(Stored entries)
####

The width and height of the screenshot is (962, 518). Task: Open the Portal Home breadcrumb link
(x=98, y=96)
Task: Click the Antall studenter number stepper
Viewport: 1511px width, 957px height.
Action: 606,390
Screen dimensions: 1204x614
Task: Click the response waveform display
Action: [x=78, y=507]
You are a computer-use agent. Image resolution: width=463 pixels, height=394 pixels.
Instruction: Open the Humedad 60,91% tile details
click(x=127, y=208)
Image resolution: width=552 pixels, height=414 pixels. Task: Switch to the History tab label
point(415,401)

####

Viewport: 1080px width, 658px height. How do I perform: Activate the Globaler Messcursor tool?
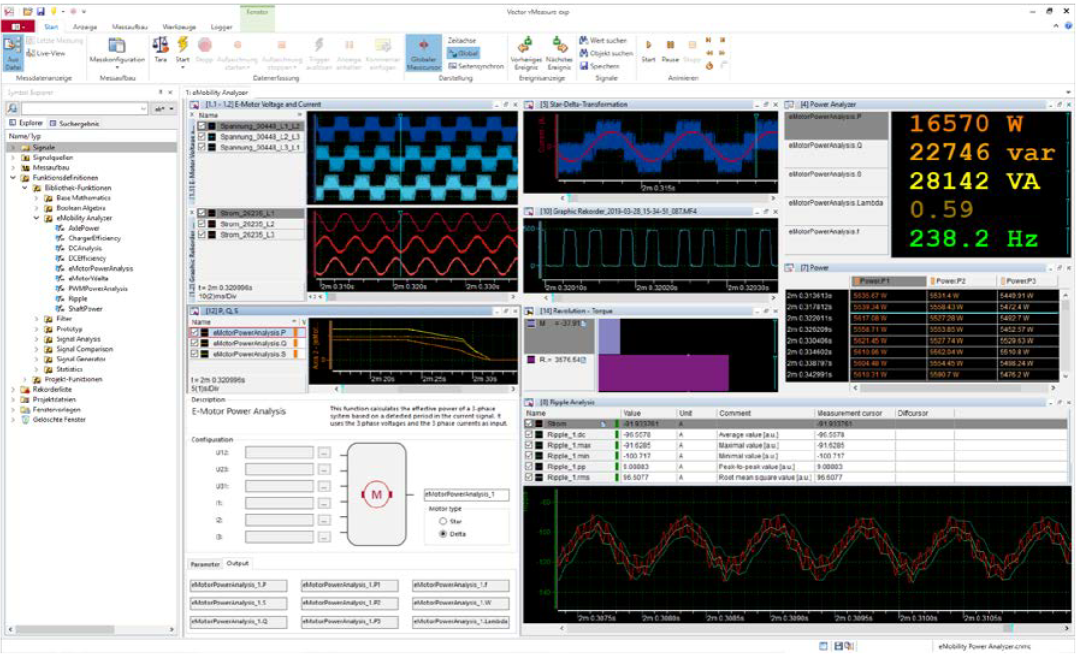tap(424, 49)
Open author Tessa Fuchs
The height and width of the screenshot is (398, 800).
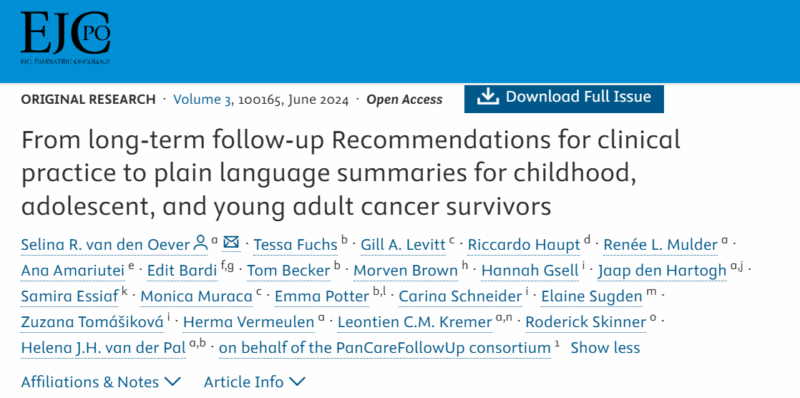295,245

####

### Required action
Proceeding from the line containing "The width and" through the line containing "Task: Click the Antall", transcribe the lines above exactly, both end lines included.

### Answer space
The width and height of the screenshot is (962, 518). Task: Open the Portal Home breadcrumb link
(x=98, y=96)
Task: Click the Antall studenter number stepper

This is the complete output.